Il termine Geobiologia è stato coniato nel 1961 dal Dr. Hartmann ed unisce il concetto di BIO (vita) a quello di GEOLOGIA (territorio con le proprie caratteristiche geologiche): la Geobiologia è dunque una disciplina che ricerca un ambiente adeguato alla vita. Tuttavia non si tratta di una novità degli anni sessanta del secolo scorso, ma costituisce l'eredità e l'evoluzione della nostra tradizione rabdomantica, che fino all'Illuminismo era ampiamente impiegata per la ricerca del luogo migliore per fondare i villaggi, individuando le zone adatte alle residenze, quelle idonee ai luoghi di culto e quelle in cui invece era meglio non abitare. 
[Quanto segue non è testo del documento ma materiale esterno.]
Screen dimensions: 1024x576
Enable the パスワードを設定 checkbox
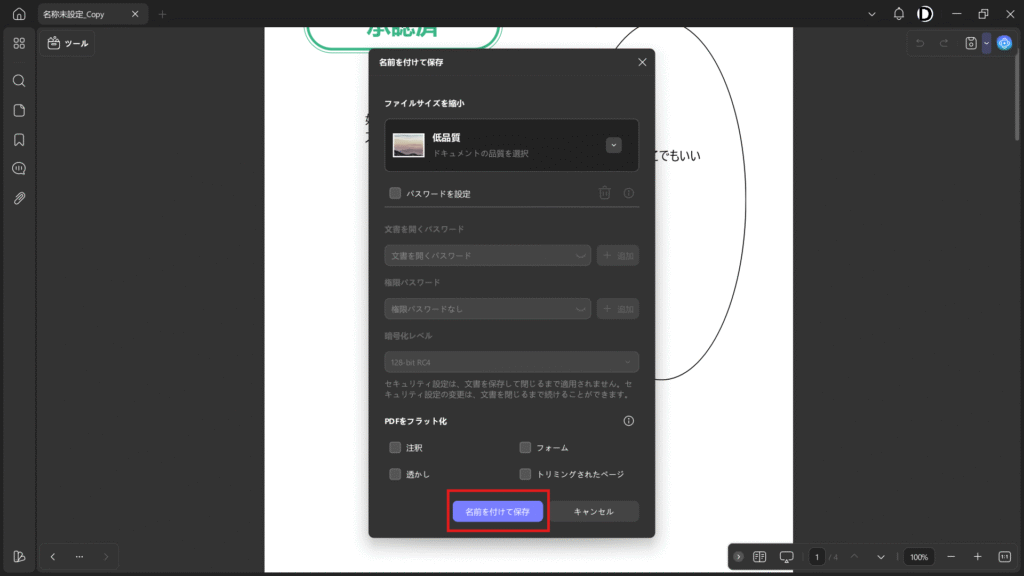[x=395, y=193]
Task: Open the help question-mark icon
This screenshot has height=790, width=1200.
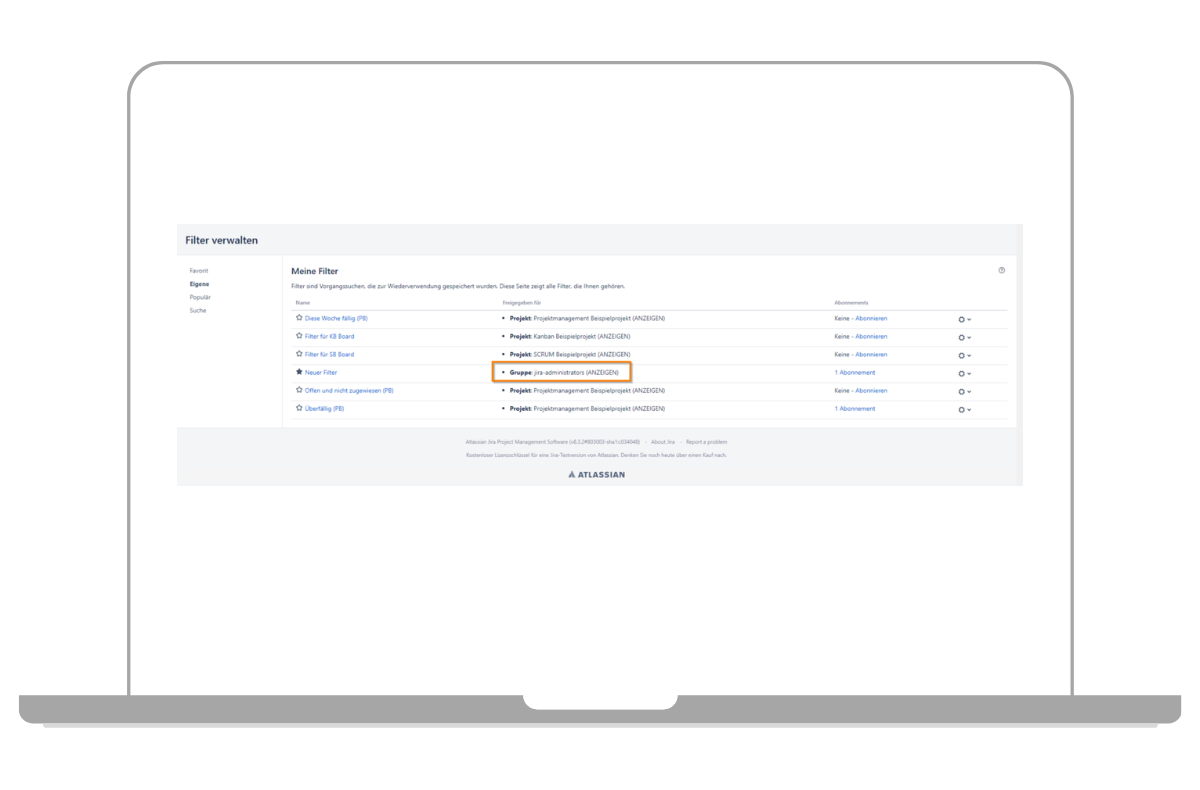Action: pyautogui.click(x=1000, y=270)
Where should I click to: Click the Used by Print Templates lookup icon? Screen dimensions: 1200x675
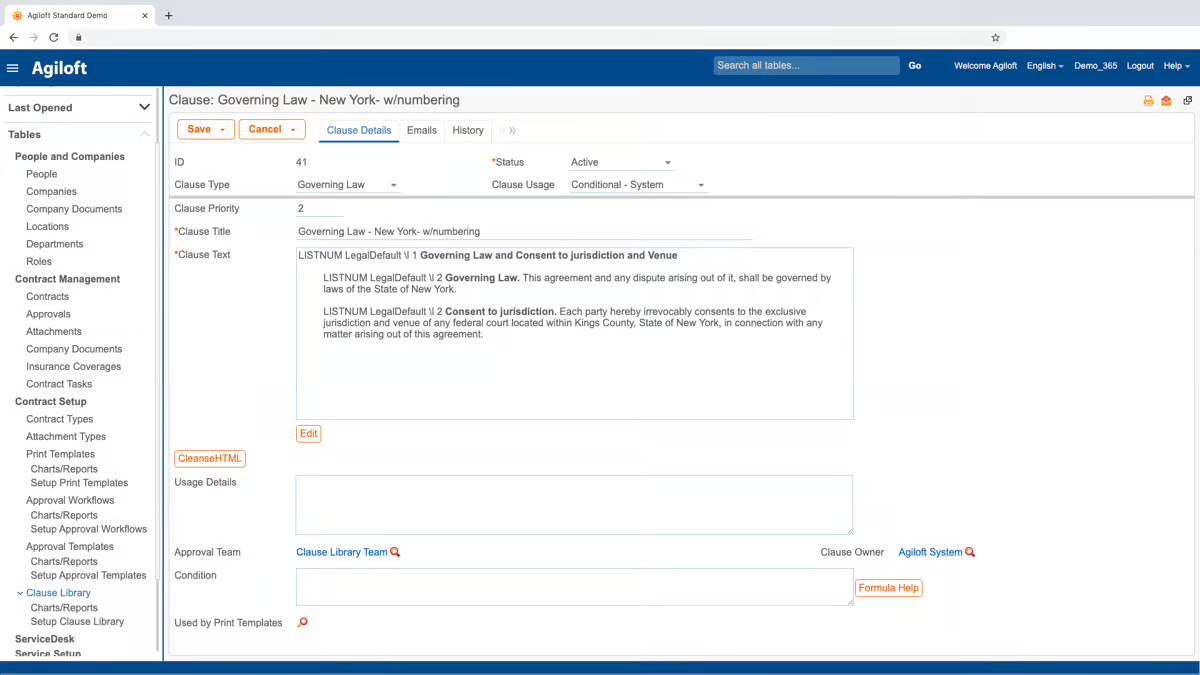[x=302, y=621]
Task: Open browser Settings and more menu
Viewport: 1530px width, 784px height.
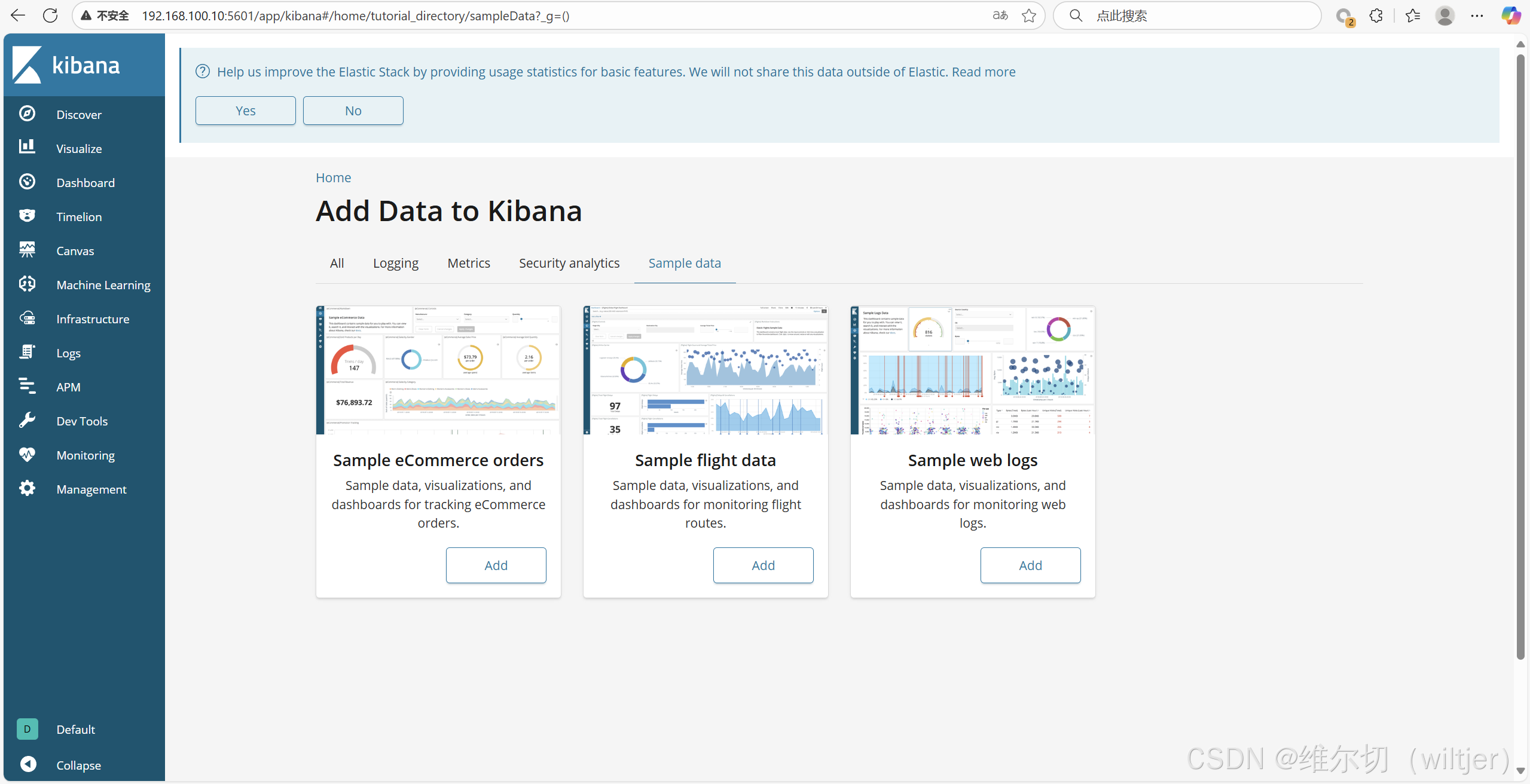Action: (x=1477, y=16)
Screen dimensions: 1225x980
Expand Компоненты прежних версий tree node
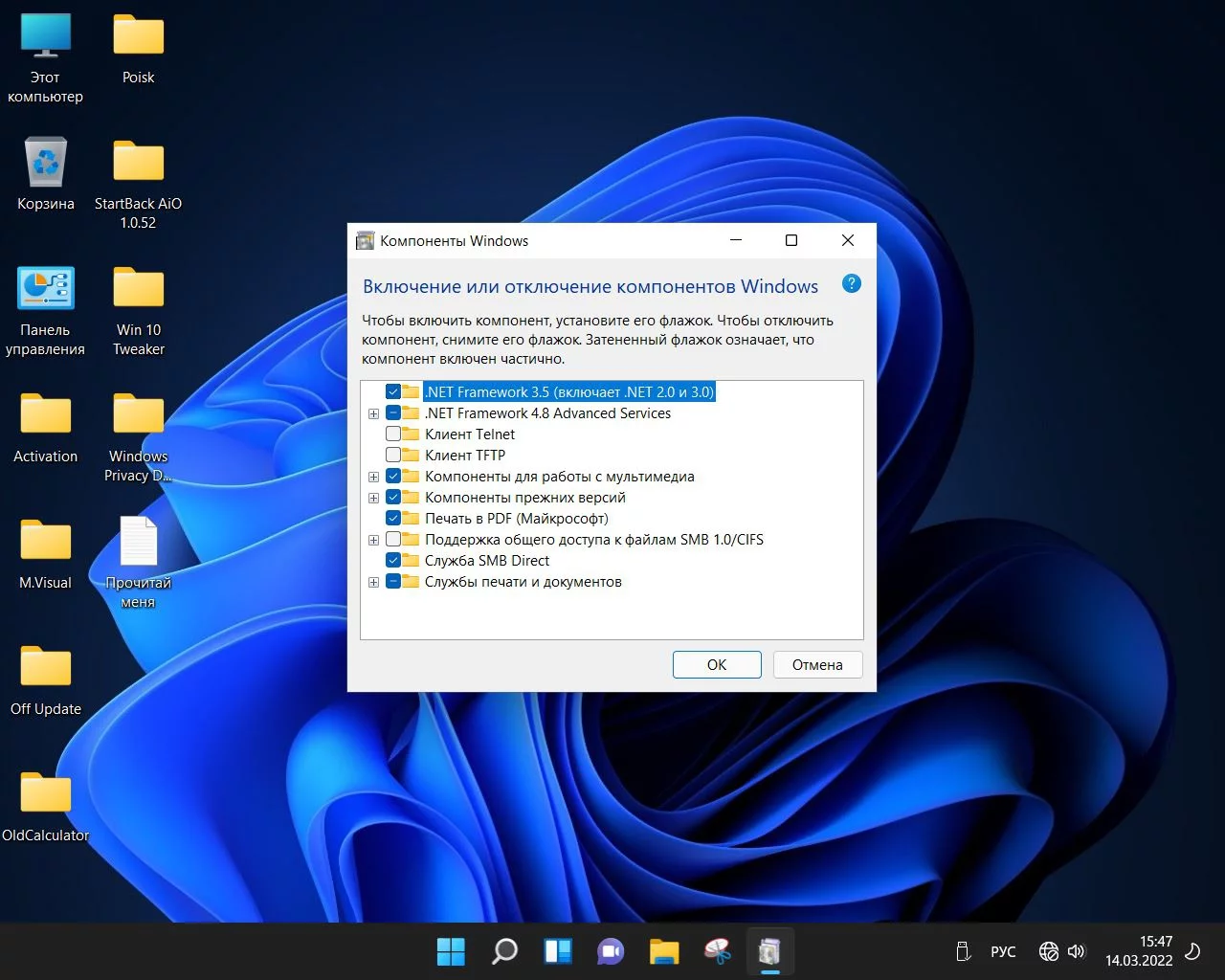tap(373, 499)
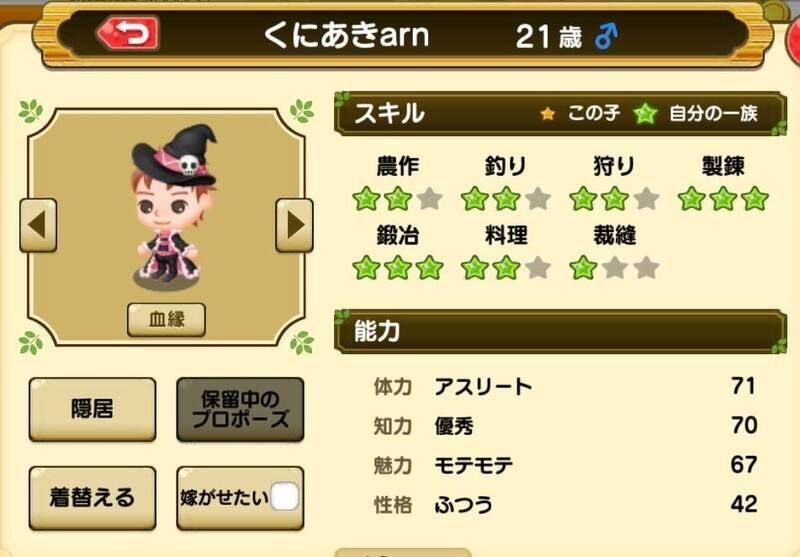800x557 pixels.
Task: Open the 血縁 family tree button
Action: click(x=166, y=319)

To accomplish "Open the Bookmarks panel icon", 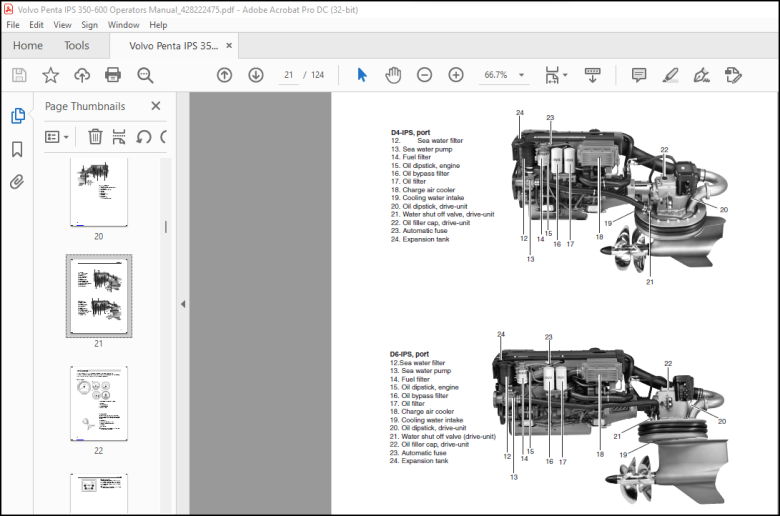I will pyautogui.click(x=17, y=149).
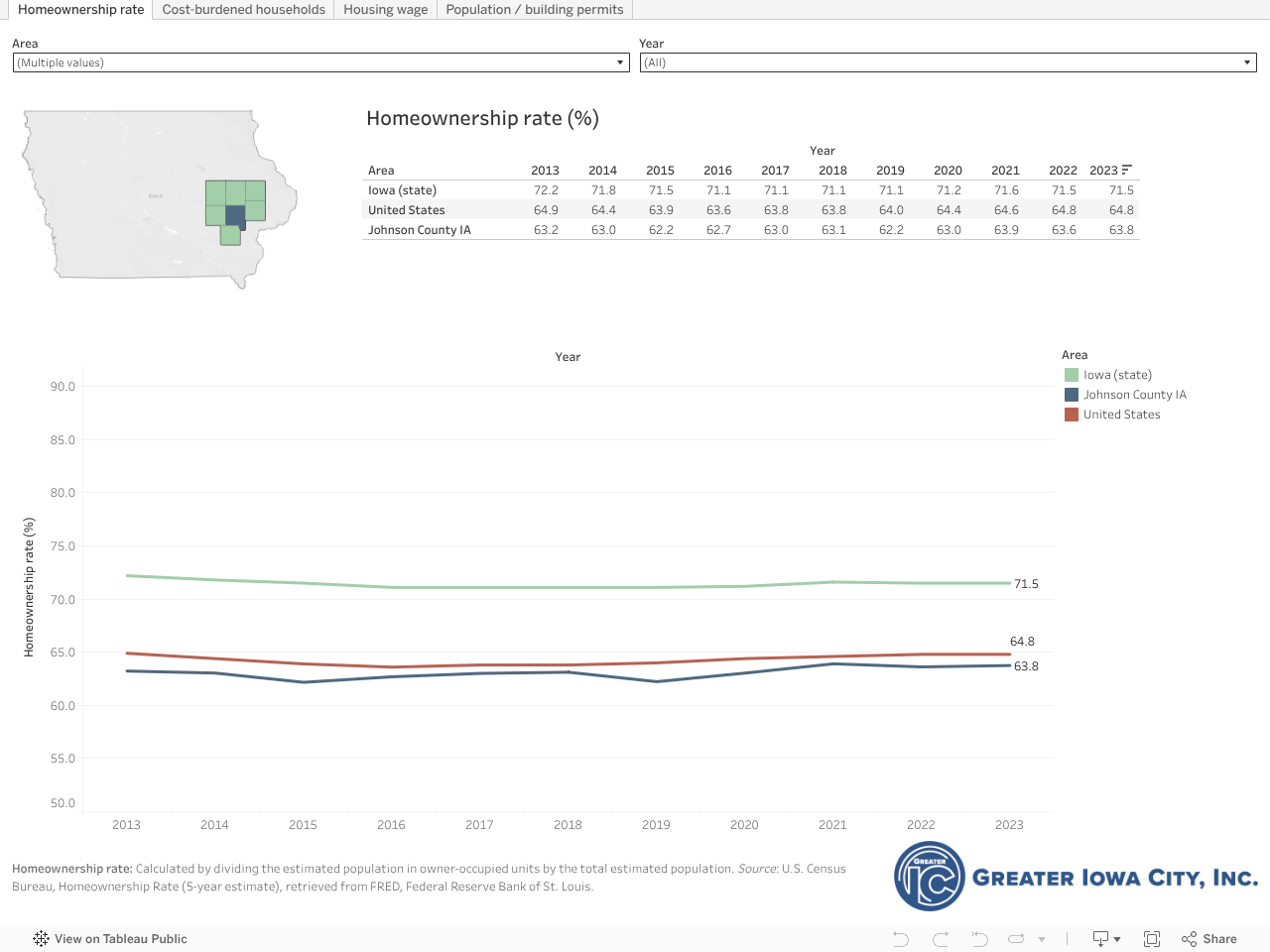Screen dimensions: 1270x952
Task: Click the Tableau logo icon at bottom left
Action: [41, 939]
Oggi il compito della Geobiologia è quello di individuare le emissioni elettromagnetiche naturali presenti negli ambienti in cui viviamo che incidono sul benessere delle persone. La Geobiologia si può riassumere nella risposta ad una domanda importante: il tuo letto è al posto giusto o dormi in corrispondenza di una zona di disturbo? Per mantenere il proprio benessere occorre evitare di esporsi a lungo all'emissione delle zone di disturbo. L'emissione elettromagnetica naturale di queste zone rappresenta un importante fattore di rischio per la salute di chi vi è esposto perché può contribuire alla svilupparsi di patologie (geopatologie), soprattutto se l'esposizione è ripetuta nel tempo per un numero molto elevato di ore: le posizioni più rischiose sono quelle fisse, come accade per i letti. Inoltre durante il sonno il sistema immunitario è al massimo della sua attività e lo stimolo della zona di disturbo rischia di scatenare quel processo di infiammazione-invecchiamento-degenerazione dei tessuti organici colpiti che è alla base di numerose patologie anche gravi. A volte basta spostare il proprio letto di pochi centimetri per ottenere grandi benefici. 
 
 Normalmente tutti noi siamo abituati a prenderci cura del nostro corpo, la casa della nostra anima, con un'alimentazione sana, con attività fisica, con trattamenti olistici, ma purtroppo questo non basta: bisogna anche porre la giusta attenzione alla casa del nostro corpo: la nostra abitazione. Occorre che lo spazio in cui dormiamo, ci nutriamo, recuperiamo le nostre energie, viviamo le nostre relazioni familiari, lo spazio che esiste tra noi ed il mondo esterno, delimitato dalle mura della nostra casa, sia in grado di sostenerci e di aiutarci a mantenere il nostro equilibrio durante tutta la vita. 
 
Il risultato di un'analisi elettromagnetica è sicuro, duraturo e consente di agevolare il successo delle terapie della medicina ufficiale o alternativa e di prolungare gli effetti positivi di trattamenti olistici volti al riequilibrio energetico.
 
Il benessere inizia quindi proprio dalla casa, la nostra seconda pelle.